_Activity_.
Please copy each line below that contains the word "section".

_Source material_.
Content starts
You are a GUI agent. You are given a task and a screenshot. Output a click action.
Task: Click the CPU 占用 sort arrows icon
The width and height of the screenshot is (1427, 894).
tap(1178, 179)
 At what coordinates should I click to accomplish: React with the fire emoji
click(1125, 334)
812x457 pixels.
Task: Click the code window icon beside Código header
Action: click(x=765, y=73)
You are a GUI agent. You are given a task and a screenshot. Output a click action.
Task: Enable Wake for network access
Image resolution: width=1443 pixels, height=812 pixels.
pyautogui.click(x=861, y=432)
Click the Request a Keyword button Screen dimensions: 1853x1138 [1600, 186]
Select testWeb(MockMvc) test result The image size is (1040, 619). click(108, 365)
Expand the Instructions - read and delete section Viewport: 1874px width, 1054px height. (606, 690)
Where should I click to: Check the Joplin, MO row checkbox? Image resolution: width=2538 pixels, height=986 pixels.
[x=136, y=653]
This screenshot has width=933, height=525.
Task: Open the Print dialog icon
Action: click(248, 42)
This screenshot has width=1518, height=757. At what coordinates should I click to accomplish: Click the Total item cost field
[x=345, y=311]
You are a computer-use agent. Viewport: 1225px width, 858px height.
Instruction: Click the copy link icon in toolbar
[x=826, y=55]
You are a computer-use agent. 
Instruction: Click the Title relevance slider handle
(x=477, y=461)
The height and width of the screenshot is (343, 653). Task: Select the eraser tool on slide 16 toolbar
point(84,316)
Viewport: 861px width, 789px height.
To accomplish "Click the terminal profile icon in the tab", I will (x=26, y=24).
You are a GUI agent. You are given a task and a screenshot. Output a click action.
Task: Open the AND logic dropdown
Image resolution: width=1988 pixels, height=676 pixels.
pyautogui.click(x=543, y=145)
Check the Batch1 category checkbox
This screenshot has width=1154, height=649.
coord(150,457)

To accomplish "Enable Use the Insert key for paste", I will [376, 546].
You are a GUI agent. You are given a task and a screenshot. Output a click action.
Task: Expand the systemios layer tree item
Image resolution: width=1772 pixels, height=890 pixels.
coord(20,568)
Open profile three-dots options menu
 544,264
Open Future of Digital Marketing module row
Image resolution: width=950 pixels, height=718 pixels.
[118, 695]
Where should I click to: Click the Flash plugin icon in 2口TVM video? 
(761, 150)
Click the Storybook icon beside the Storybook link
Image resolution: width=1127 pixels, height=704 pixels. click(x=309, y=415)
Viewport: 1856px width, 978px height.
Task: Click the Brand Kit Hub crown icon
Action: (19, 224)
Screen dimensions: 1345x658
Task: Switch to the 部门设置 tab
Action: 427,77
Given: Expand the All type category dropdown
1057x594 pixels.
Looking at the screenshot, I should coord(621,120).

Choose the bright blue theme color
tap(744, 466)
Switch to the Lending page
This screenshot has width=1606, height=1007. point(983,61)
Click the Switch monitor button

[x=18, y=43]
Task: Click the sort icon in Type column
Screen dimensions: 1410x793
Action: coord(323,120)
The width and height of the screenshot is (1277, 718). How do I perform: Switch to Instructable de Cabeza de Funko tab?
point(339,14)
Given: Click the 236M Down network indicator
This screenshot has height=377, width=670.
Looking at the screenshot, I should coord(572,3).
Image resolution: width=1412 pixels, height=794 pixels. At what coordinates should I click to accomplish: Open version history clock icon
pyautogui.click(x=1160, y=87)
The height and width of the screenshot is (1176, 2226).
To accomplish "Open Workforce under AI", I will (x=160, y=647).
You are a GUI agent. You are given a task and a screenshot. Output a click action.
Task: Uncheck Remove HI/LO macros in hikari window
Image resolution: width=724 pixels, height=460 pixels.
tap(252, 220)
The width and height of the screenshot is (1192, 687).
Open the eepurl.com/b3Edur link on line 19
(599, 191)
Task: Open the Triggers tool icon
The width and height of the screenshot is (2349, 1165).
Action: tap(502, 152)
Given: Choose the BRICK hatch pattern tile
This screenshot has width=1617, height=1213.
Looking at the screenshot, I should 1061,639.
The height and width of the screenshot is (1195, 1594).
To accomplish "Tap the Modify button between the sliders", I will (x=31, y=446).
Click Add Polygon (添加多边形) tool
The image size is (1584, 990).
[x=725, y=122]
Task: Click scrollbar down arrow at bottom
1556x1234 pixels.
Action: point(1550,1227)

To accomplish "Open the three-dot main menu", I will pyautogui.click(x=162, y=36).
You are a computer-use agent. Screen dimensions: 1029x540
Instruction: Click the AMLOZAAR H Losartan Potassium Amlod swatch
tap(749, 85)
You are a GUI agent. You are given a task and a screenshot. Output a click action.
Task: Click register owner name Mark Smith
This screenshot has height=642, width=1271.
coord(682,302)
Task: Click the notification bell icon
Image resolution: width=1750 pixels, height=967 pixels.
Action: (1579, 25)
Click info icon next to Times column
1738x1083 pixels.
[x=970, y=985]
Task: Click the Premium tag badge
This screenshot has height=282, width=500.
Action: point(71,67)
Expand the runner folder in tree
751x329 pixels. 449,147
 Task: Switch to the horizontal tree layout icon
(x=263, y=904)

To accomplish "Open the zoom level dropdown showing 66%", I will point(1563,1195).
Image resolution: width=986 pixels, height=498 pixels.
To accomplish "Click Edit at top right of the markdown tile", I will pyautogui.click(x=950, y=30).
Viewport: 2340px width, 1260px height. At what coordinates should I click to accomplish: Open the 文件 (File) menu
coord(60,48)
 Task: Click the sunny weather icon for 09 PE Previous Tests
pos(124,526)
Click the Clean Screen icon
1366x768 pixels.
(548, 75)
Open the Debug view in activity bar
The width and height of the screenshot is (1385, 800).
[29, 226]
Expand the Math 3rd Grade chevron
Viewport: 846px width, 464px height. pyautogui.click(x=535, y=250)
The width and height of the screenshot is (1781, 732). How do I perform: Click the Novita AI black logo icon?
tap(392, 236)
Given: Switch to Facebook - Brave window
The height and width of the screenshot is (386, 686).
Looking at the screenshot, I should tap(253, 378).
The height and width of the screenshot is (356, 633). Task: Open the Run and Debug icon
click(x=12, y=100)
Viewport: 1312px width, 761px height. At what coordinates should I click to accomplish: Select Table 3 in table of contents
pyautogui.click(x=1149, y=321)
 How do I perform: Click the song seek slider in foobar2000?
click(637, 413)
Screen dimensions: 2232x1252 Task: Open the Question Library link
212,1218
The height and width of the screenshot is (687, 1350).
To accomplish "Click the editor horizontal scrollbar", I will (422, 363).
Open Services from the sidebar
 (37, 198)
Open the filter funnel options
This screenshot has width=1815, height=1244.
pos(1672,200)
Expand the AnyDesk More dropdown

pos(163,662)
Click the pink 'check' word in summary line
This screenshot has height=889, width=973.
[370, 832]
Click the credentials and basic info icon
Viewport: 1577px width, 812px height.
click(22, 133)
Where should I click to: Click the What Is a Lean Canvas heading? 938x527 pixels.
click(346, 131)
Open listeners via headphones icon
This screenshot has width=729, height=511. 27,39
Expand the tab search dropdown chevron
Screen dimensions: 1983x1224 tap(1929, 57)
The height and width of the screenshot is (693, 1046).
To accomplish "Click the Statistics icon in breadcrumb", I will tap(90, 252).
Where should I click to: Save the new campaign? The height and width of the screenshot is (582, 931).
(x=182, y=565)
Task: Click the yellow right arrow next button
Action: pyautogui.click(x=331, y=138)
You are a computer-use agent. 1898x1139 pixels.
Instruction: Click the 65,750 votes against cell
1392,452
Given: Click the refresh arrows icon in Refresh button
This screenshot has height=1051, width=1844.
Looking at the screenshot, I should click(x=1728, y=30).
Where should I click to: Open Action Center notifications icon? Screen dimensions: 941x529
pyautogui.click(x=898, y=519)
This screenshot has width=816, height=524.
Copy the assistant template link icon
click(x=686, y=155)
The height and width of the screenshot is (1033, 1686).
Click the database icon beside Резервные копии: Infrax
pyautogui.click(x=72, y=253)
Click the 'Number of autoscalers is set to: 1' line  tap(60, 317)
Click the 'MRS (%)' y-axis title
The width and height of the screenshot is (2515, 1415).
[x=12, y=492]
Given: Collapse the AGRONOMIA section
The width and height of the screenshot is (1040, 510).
Content ends
_Task solution_.
Expand the Instructions - read and delete section Viewport: 1874px width, 1054px height. (606, 690)
Given: Collapse the AGRONOMIA section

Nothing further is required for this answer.